According to the Script Your Future Campaign, many people never fill their prescriptions, or they may never pick up their filled prescriptions from the pharmacy. Other people bring their medication home, but don’t follow their healthcare provider’s instructions – they might skip doses or stop taking the medication, take more than instructed, or may take their medication at the wrong time of day.

There are many reasons why people stop taking their medication – they feel better and think they don’t need the medication any more, have side effects such as weight gain, dry mouth, dizziness, etc., have trouble paying for their medication, or they don’t refill their prescription.

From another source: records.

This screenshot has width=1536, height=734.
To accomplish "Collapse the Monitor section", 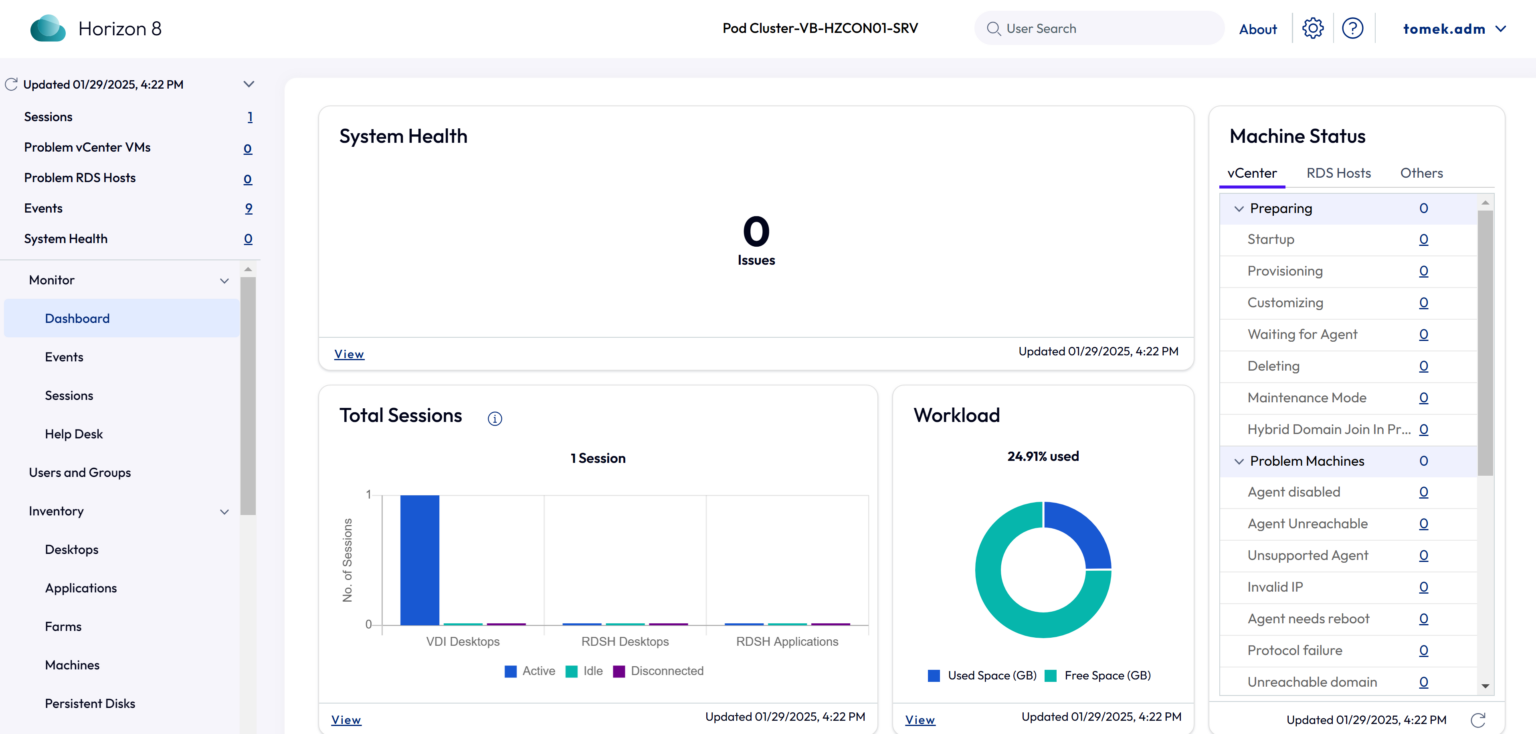I will point(224,280).
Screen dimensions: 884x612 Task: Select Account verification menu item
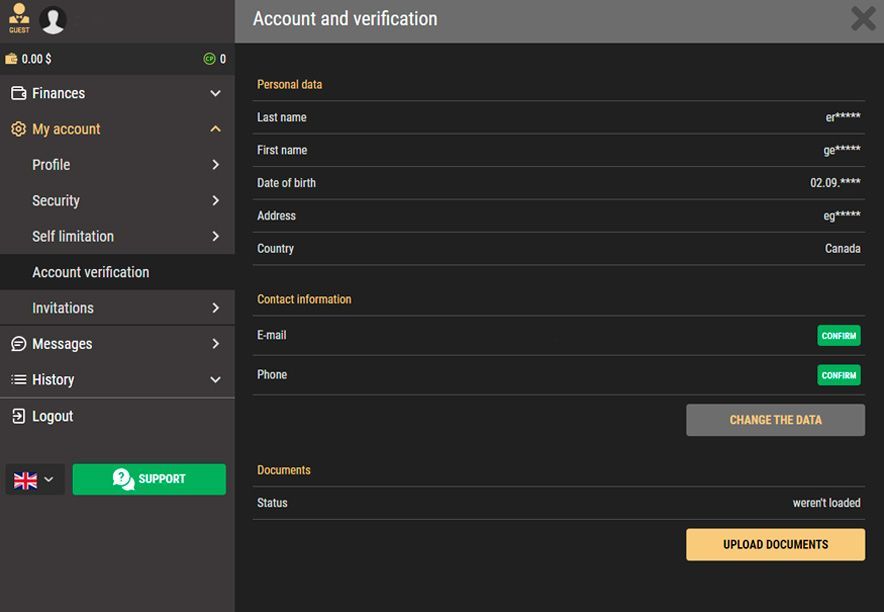pyautogui.click(x=117, y=272)
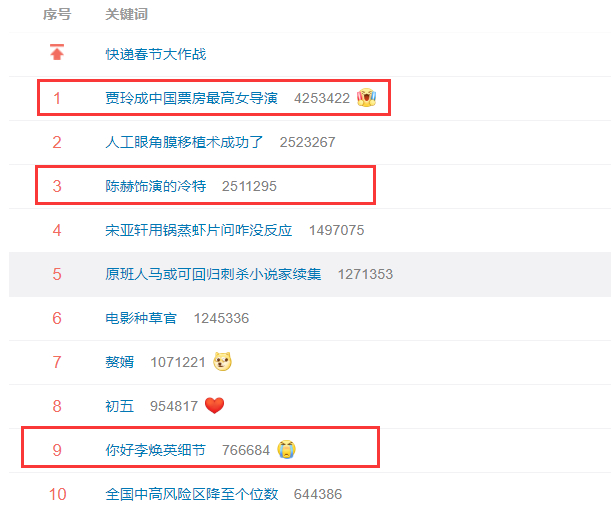Open the trending topic 你好李焕英细节
611x512 pixels.
155,450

The Food and Drug Administration (FDA) warns that poor medication adherence can interfere with the medication’s ability to treat many diseases, which in turn can lead to serious complications and lower quality of life. The FDA also recommends taking the following steps when your provider prescribes a medication:

  • Communicate with your healthcare provider. Talk with your provider if the side effects from your medication are bothering you. They may be able to help you lessen the problem by switching you to a different medication or adjusting the timing of your dose.
  • Make sure you understand why you are taking a medication and what happens if you don’t take your medication. If you are taking a medication for a chronic condition, ask how the medication can help you manage your condition. When you don’t take medication as prescribed, you run the risk of not receiving the medication’s maximum health benefits. In fact, health outcomes improve when medication is taken as directed. Not taking your medication as directed can also lead to other health problems, especially if you already have chronic conditions such as asthma, diabetes, or high blood pressure.

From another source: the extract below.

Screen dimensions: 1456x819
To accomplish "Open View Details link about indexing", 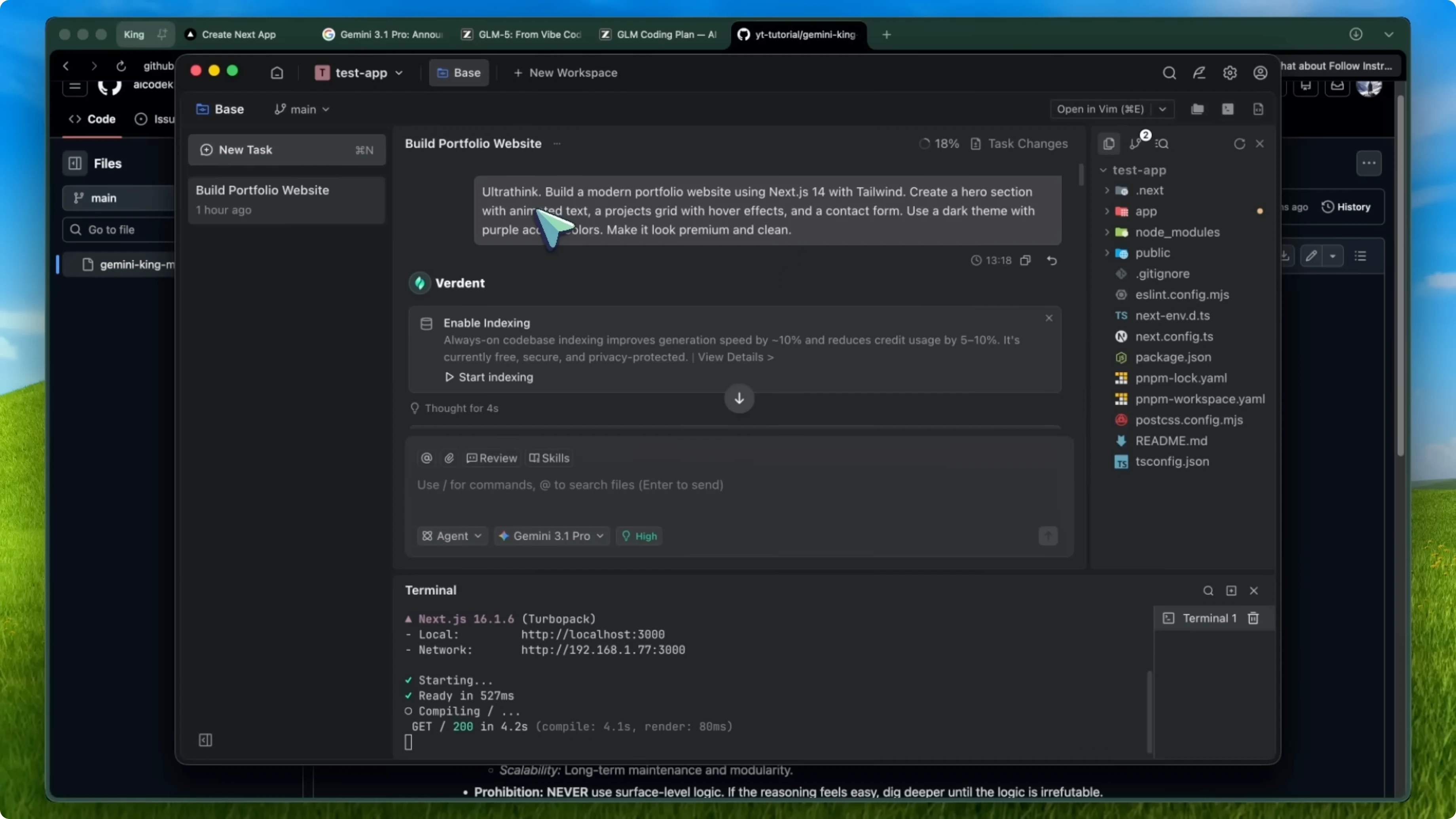I will [735, 357].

  • Make sure you understand how long to take the medication. Some questions to ask when you’re prescribed a new medication are:
    • Is it necessary to take all the medication, or can I stop taking this medication once I feel better?

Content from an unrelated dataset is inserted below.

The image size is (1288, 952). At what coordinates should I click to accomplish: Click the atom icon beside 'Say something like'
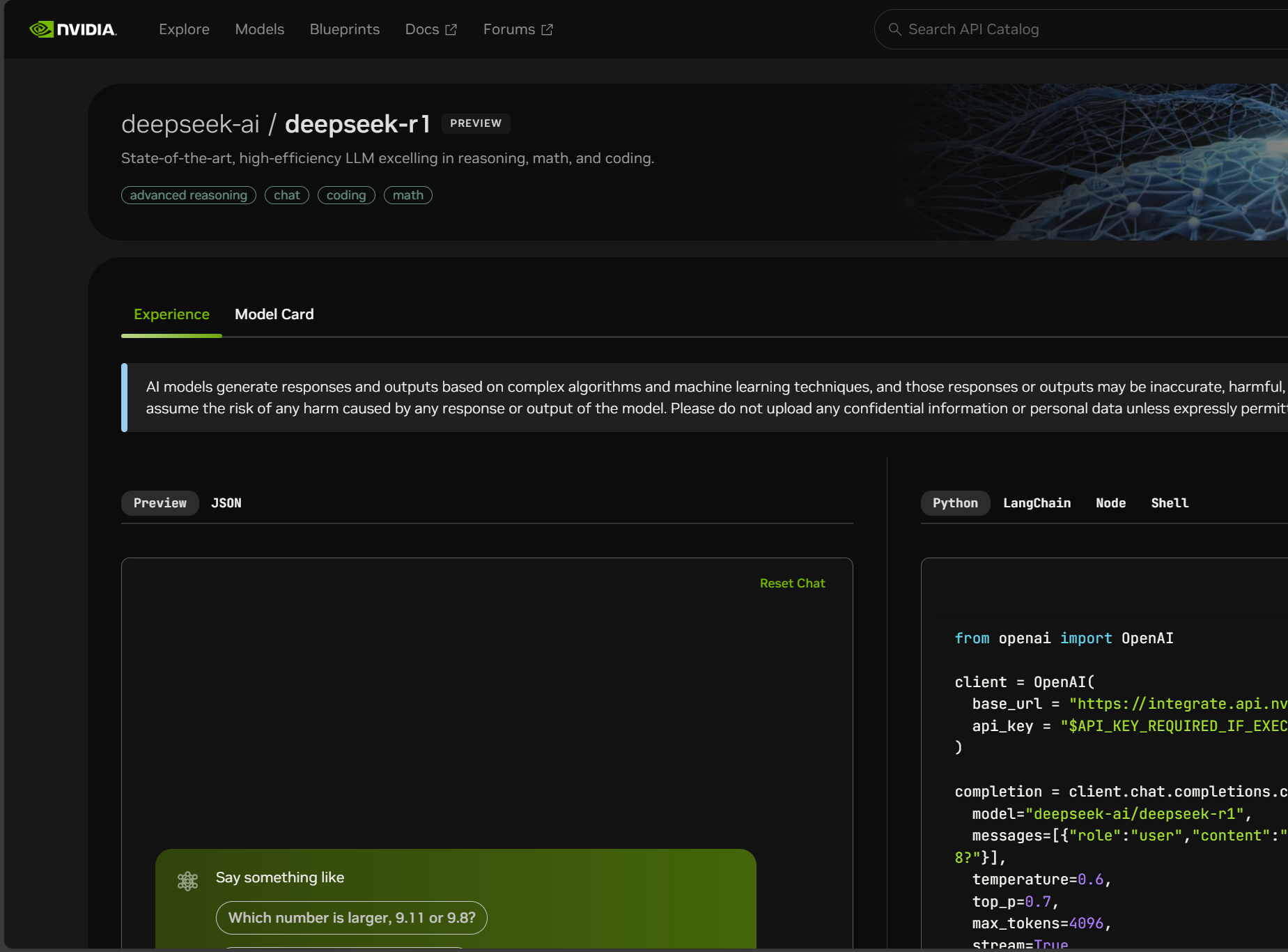pyautogui.click(x=187, y=880)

    • Will I need to get a refill, or can I stop treatment when the bottle is empty and the medication is all gone?
  • Tell your healthcare provider if paying for prescription drugs is a problem. Your provider may be able to prescribe a generic medication or offer other suggestions to offset the cost of a drug. Generic drugs use the same active ingredients and are shown to work the same way in the body, but they can cost 30% to 80% less than their brand name counterparts. Generics also have the same risks and benefits.
  • Set daily routines to take medication. Taking medication as part of your daily routine can increase the chance of medication adherence. It can be helpful to connect taking the medication with normal, daily activities such as eating meals or going to bed. You can also keep backup supplies of your medication at your workplace or in your briefcase or purse. If you keep medications in your briefcase or purse, however, it is important to keep them out of the reach of children as they can be harmful to them.
  • Keep medications where you’ll notice them. For a medication that should be taken with food, place that medication on the dinner table or wherever you eat on a regular basis. However, be sure to keep your medications out of the reach of children as they can be harmful to them.
  • Use daily dosing containers. These are available at most pharmacies and allow you to keep medications in compartments that are labeled with the days of the week and various dosage frequencies.
  • Keep a written or computerized schedule. A written schedule can cover all the medications you take, how often you take them, and any special directions associated with the medication. There are a number of devices that have been designed to help patients adhere to a prescribed medication schedule. These include medication reminder texts, pagers, and wristwatches, automatic pill dispensers, and even voice-command medication managers. Ask your pharmacist for suggestions as to which particular devices may be helpful for you.

For more tools to help you take your medications as directed, be sure to talk with your provider or pharmacist about the drugs you take or are about to start taking.